Collected data
---*---

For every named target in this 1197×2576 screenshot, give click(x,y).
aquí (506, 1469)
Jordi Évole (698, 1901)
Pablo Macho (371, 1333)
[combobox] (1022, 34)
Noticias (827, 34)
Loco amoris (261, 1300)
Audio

---*---

# WHAT IS NEEDED
Give back every entry above, complete and exact.

# ANSWER TO THE PROBLEM
For every named target in this 1197×2576 screenshot, give click(x,y).
aquí (506, 1469)
Jordi Évole (698, 1901)
Pablo Macho (371, 1333)
[combobox] (1022, 34)
Noticias (827, 34)
Loco amoris (261, 1300)
Audio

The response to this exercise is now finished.